Some amongst us have been more ambitious, having extended their disappointments and their capacities for illusion to the realm of social unconscious. At the San Francisco Center for Psychoanalysis, a faction of students and faculty collaborated in 2021 on what they’d topically call the Anti-Racism Task Force (ARTF) Report. Seventeen pages deep, the report lamented what it termed the “realization that we are implicated in creating an organization that many would identify as racist and elitist. We feel very deeply that this is not who we are or what we are about”. Established in June 2020 amidst the furor surrounding the killing of American citizen George Floyd, the ARTF sought to review policies of the center’s psychoanalytic education division, its procedures and standards, to identify areas of exclusion, inequity, inaccessibility, and racism, and to make recommendations for changes necessary to become an equitable, accessible, inclusive, diverse and anti-racist psychoanalytic community. Among the report’s findings were criticisms of an overly subjective application procedure that rendered applicants susceptible to interviewer bias; that application forms lacked explicit statements regarding anti-racist policies, and that requirements for participation were too rigorous.  

More specifically, the report challenged the use of ambiguous terms like “suitability” and “analytic process” in policy statements, plus the lack of clear and transparent guidelines for admissions as well as the tracking of candidate progress within the program; that step-by-step procedures for recognizing bias in the assessment of candidates were lacking, and that no procedures determined the efficacy of requirements that diverged from those of The American Psychoanalytic Association (ApsaA) or the International Psychoanalytic Association (IPA). Within weeks a faculty response was published, bristling in defense of program integrity, and providing data that disputed the ARTF’s premise that recent admissions trends reflected a lack of racial diversity. The call for more transparency, plus so-called “objective” standards further seemed to offend the sensibilities of some. Amid the distance of the contemporaneous Covid crisis, murmurings across Zoom calls bemoaned this would-be “reification” of training standards, plus a general atmosphere of “calling out”, which seems to live in binary opposition to a fear of being called out. Some kind of illusion was under threat. Suddenly, it seemed that an analytic stance of “not knowing”, of neutrality, might be re-cast as hapless denial, or worse, a form of ethical cowardice. In seminars, presenters speak of not knowing, evincing an ethic of humility and calm, speaking to the presumedly like-minded about the value of an analyst’s discomfort. Ultimately, we stir over an aggregate of critiques, challenges, some that insult, others less so, that cut back and forth across contexts. Today, we wonder how many will have noticed the altered flavor, the audacities of candidate complaints pushing back—the upped ante of illusion and disappointment. 

References

Ferenczi, S. (1939/1988). Confusion of Tongues Between Adults and the Child. Contemporary Psychoanalysis, 24:196-206

Freud, S. (1913) On Beginning the Treatment. The Standard Edition of the Complete Psychological Works of Sigmund Freud 12: 121-144

Gabbard, G.O., & Ogden, T.H. (2009) On Becoming a Psychoanalyst. International Journal of Psychoanalysis 90: 311-327

Junkers, G., Tuckett, D., & Zachrissson, A. (2008). To Be or Not to Be a Psychoanalyst. Psychoanalytic Inquiry 28: 288-308

Maroda, K. (2022). The Analyst’s Vulnerability. London and New York:Routledge.
##########
▶ What you will do
**A.** According to the passage on the anti-racism report, when was the ARTF established?
**B.** Please copy the passage on the anti-racism report, beginning at the words "Ferenczi, S. (1939/1988)." and stopping after "and New York:Routledge.".

▶ Provided material
##########
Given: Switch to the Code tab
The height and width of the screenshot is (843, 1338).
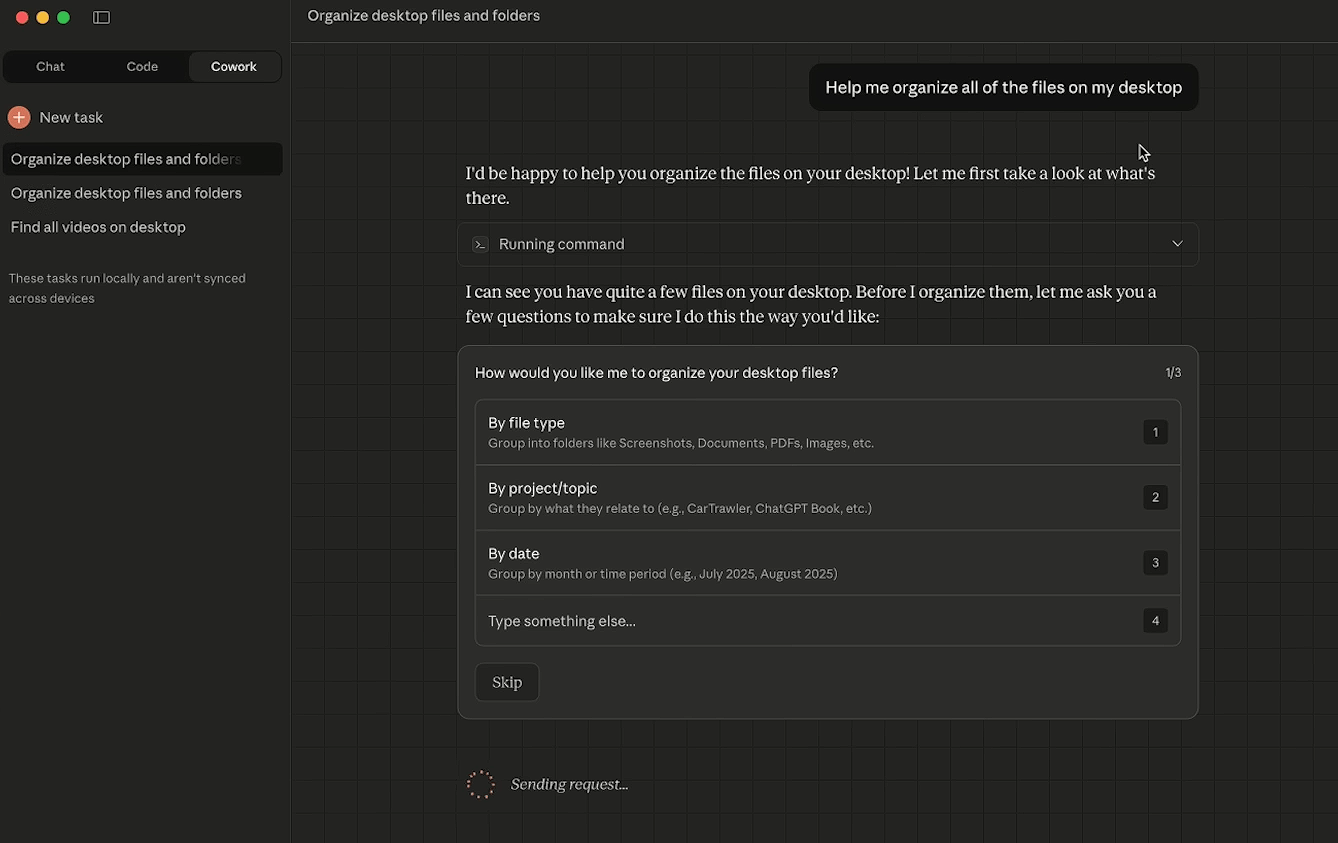Looking at the screenshot, I should [x=142, y=67].
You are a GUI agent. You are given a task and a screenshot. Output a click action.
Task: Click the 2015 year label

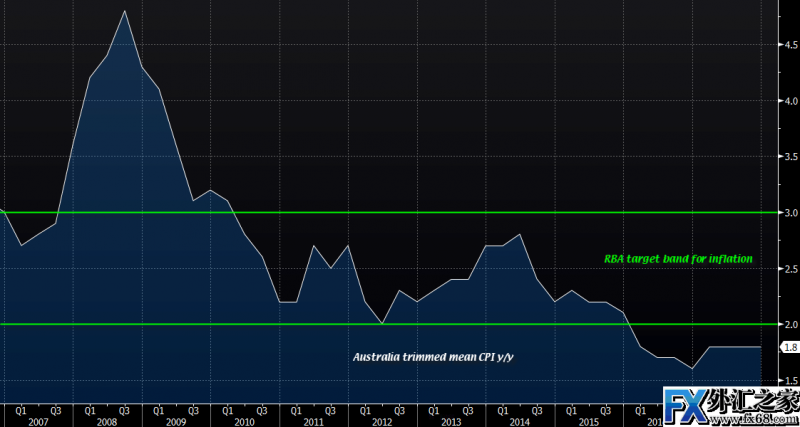pos(588,421)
##########
▶ Answers below
**A.** June 2020

**B.**
Ferenczi, S. (1939/1988). Confusion of Tongues Between Adults and the Child. Contemporary Psychoanalysis, 24:196-206

Freud, S. (1913) On Beginning the Treatment. The Standard Edition of the Complete Psychological Works of Sigmund Freud 12: 121-144

Gabbard, G.O., & Ogden, T.H. (2009) On Becoming a Psychoanalyst. International Journal of Psychoanalysis 90: 311-327

Junkers, G., Tuckett, D., & Zachrissson, A. (2008). To Be or Not to Be a Psychoanalyst. Psychoanalytic Inquiry 28: 288-308

Maroda, K. (2022). The Analyst’s Vulnerability. London and New York:Routledge.